About Us
If you want to learn more about us, you’re in the right place. This is the story of the foundation we are built on.
Food
Equitable healthy food distribution is something that PUENTES stands for. From reaching out to government leaders, to providing safe and healthy produce for your family dinner, we fight for everyone to have access to fresh produce.
Education
Our education programs seek to build a connection between people of all ages and the food on their plate.
Our Core Values
This is what we believe in
Community
Our organization is creating a natural food revolution across the entire central valley of California. We build community partnerships with local businesses and individual members, seeking to fight hunger one plate at a time.
Our story
The third goal of the United States Peace Corps is for Volunteers to bring home what they learned abroad.
After three years of service in Peace Corps Panama, our Founder, Jeremy Terhune, returned home with a vision. He wanted to motivate disadvantaged families, senior citizens, and youth to break the cycle of childhood obesity and other food related health issues surrounding inadequate diet, poor eating habits and a lack of access to healthy whole-foods. After working for several years as a Community Organizer in South Stockton, he was surprised to discover that areas of his hometown, Stockton, CA, were food deserts and were actually more food insecure than his Peace Corps site. In 2009, Jeremy rekindled his inspiration from collaborating with self-sustaining farmers in Panama in order to create change by and for Stockton communities; thus PUENTES was born.
With the help of a dedicated group of community volunteers, PUENTES created their first community garden in 2009 at the San Joaquin County Fairgrounds with an annual budget of $4,000, and has since founded Boggs Tract Community Farm.

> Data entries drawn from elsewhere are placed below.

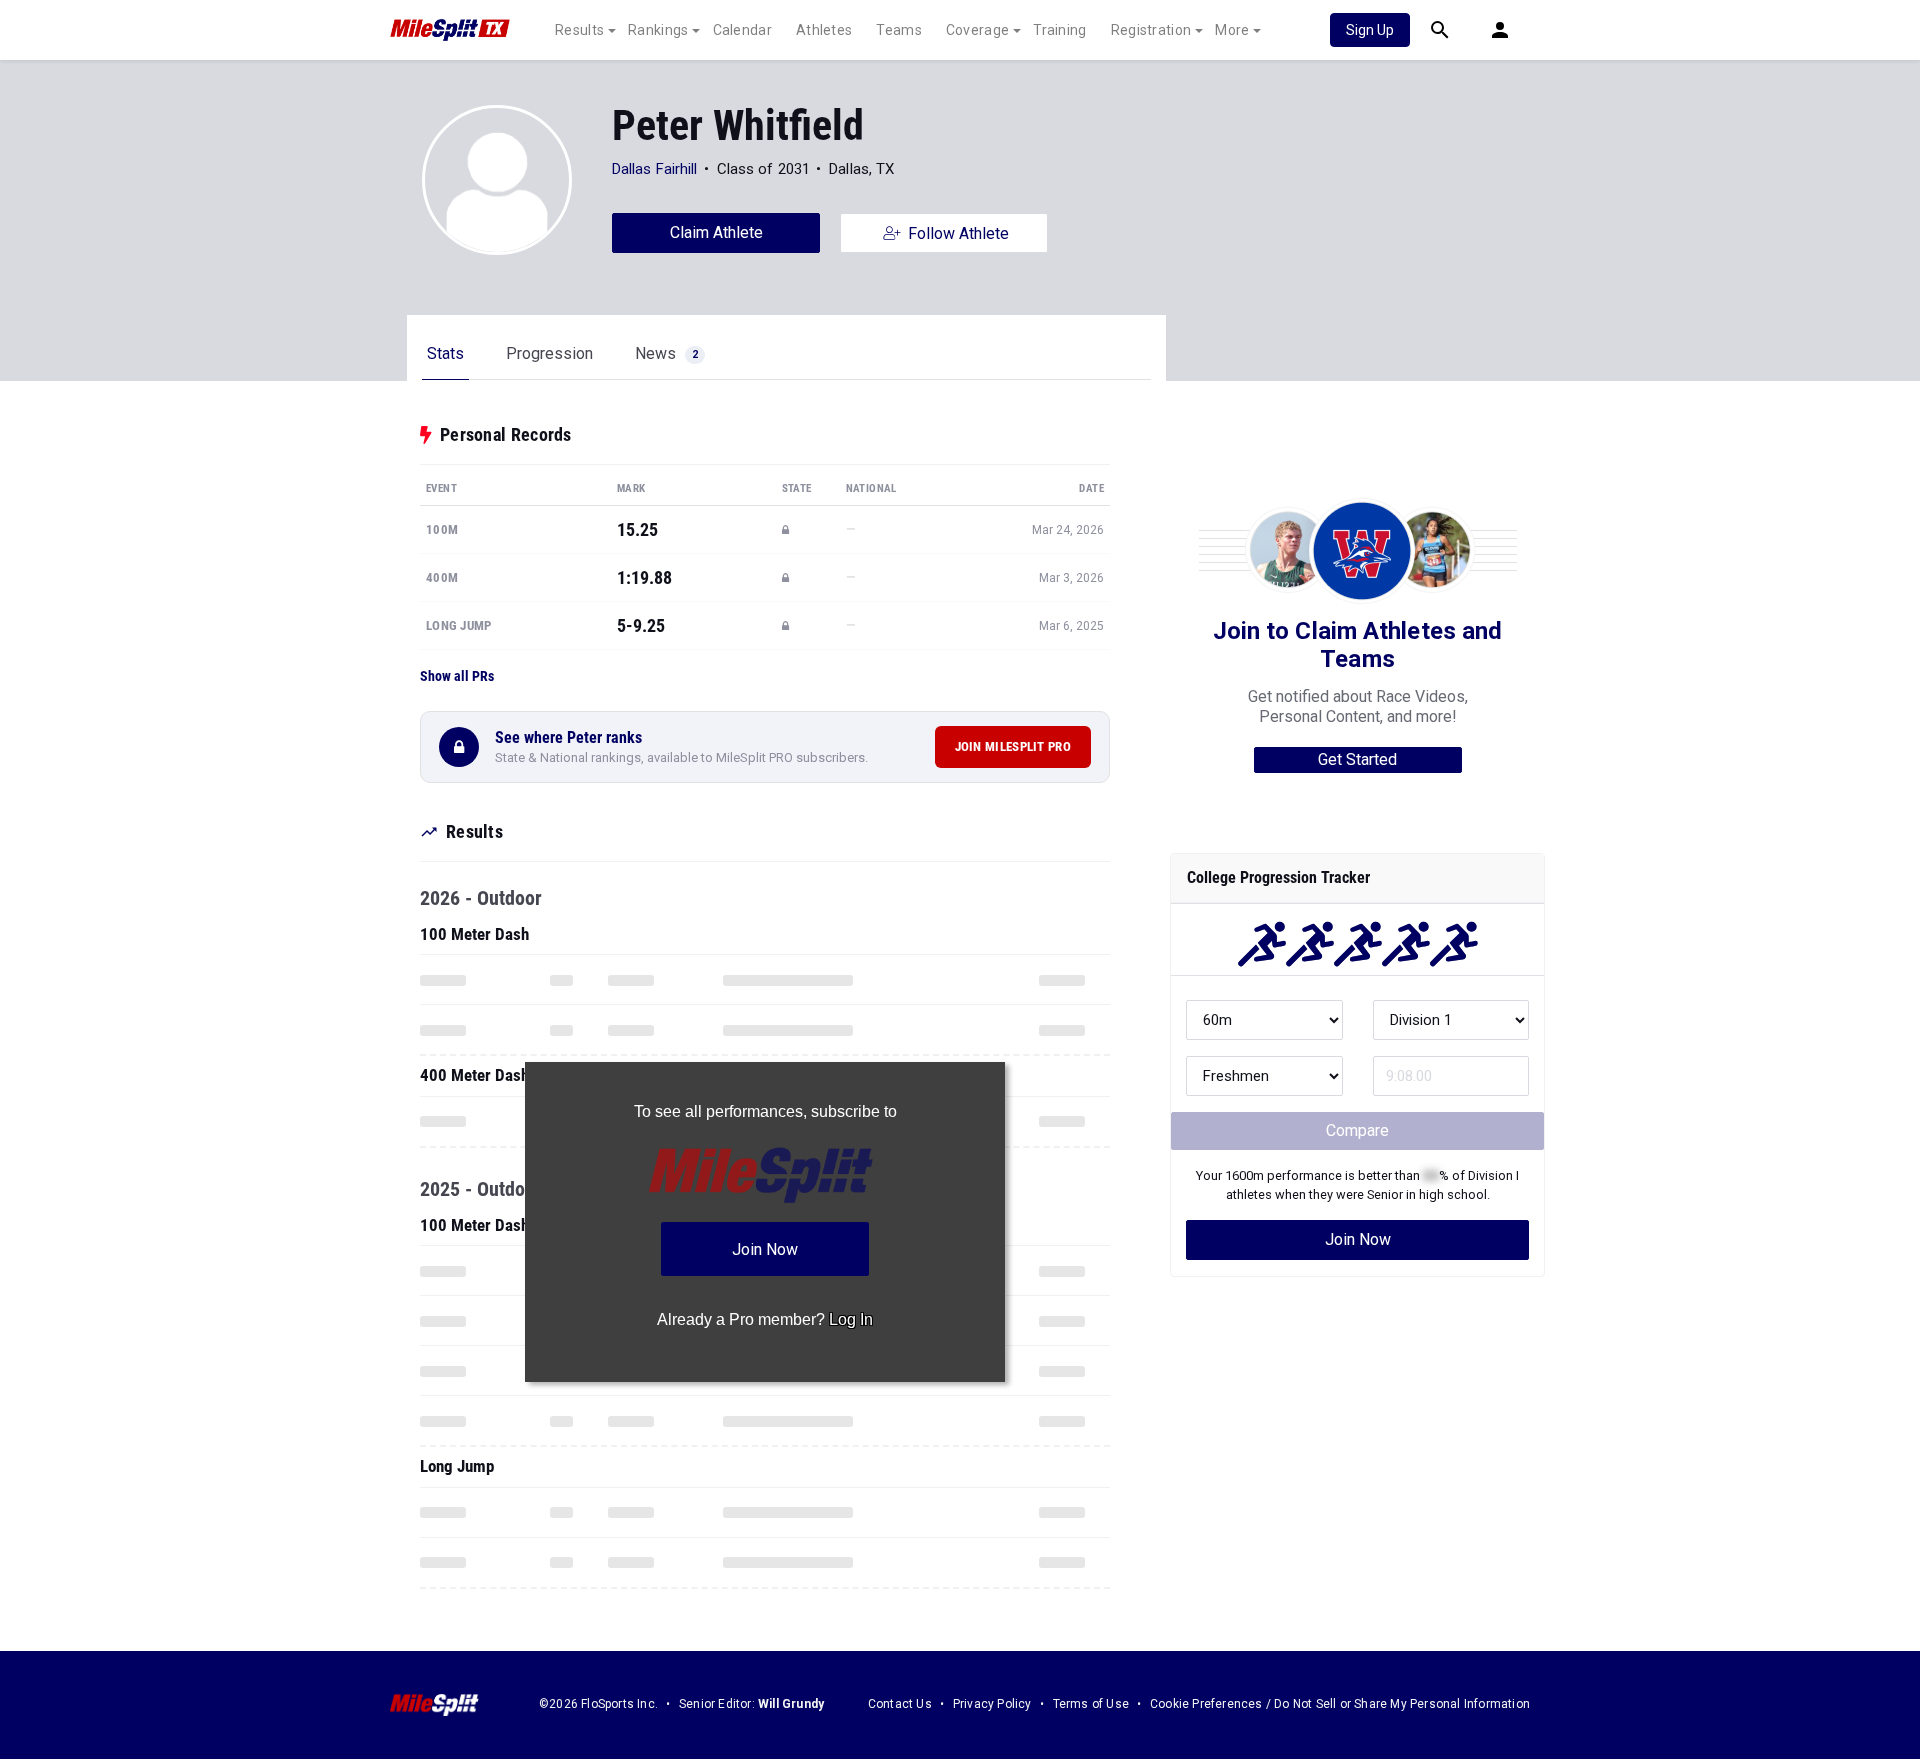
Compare (1357, 1130)
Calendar (742, 30)
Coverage (977, 30)
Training (1059, 30)
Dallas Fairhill (655, 169)
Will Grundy (791, 1704)
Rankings (658, 30)
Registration (1151, 30)
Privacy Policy (992, 1704)
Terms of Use (1091, 1704)
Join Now (1358, 1239)
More (1232, 30)
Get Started (1357, 759)
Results (579, 30)
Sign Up (1370, 30)
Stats (445, 353)
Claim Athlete (716, 232)
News (666, 353)
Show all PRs (457, 676)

We have helped to transform millions of dollars of regional and community investments into programs that incubate food based entrepreneurs, encouraged hundreds of children to grow and eat fresh produce, and have mended the cultural connection between generations of families and their food.
As evidenced by Stockton’s nascent urban farming ordinance and our city’s Food and Ag Action Plan, PUENTES continues to grow and has helped shift the attitude of regional policy makers and community members alike towards embracing urban agriculture in order to resolve hunger at the root level as a community planning issue.